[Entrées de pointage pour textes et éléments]

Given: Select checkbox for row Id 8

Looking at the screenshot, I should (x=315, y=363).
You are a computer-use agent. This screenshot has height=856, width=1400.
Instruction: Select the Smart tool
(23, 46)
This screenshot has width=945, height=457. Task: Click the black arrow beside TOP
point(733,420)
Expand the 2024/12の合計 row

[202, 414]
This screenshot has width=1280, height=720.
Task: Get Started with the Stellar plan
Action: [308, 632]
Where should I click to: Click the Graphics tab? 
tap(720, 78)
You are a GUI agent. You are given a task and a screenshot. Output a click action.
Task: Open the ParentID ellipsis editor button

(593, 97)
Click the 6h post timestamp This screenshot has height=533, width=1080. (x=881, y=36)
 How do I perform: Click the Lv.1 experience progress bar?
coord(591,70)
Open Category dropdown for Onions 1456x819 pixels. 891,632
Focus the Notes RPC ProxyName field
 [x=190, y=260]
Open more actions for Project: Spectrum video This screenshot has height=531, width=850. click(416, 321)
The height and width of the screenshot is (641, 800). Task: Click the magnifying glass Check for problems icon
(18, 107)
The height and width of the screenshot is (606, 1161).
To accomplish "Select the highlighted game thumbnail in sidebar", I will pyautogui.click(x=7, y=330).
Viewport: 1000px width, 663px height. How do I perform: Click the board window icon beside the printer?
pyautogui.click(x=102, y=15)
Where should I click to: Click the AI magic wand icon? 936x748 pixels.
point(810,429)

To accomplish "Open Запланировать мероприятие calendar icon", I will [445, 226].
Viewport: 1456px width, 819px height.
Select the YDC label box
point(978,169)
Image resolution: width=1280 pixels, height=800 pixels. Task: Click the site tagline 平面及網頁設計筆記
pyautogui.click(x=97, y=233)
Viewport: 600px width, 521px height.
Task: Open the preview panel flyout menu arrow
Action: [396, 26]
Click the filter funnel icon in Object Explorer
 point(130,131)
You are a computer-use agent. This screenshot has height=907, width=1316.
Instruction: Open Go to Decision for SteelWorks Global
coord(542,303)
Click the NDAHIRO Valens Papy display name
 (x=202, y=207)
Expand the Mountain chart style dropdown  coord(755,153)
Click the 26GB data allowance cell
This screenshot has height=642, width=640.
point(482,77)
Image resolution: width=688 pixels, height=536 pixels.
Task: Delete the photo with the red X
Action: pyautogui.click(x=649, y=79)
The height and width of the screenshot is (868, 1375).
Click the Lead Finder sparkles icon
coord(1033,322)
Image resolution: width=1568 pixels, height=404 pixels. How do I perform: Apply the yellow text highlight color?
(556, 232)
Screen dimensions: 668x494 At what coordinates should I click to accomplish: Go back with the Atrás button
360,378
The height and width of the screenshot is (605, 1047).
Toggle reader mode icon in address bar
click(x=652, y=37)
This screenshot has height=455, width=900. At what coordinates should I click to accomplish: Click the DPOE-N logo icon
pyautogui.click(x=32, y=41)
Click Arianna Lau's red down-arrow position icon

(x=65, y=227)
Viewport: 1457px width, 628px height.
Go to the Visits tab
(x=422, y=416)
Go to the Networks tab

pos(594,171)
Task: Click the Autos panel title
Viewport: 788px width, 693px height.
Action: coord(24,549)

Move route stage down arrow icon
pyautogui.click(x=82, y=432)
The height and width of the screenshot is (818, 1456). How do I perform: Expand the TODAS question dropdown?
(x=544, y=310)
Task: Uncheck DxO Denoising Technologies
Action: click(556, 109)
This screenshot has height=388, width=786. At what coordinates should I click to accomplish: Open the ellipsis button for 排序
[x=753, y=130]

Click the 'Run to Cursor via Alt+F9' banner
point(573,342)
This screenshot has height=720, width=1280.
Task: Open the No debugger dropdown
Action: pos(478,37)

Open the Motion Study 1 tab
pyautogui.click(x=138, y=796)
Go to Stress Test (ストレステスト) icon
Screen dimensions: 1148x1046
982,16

## [CONSIGNES]
Reproduisez les entrées situées entre la ligne contenant « How do I perform: Click the Lv.1 » et celle contenant « [x=190, y=260] », bornes comprises et demandes incluses, en décalant de 53 chaque coordonnée donnée dans les réponses.

## [LA SOLUTION]
 How do I perform: Click the Lv.1 experience progress bar?
coord(644,123)
Open Category dropdown for Onions 1456x819 pixels. 944,685
Focus the Notes RPC ProxyName field
 [x=243, y=313]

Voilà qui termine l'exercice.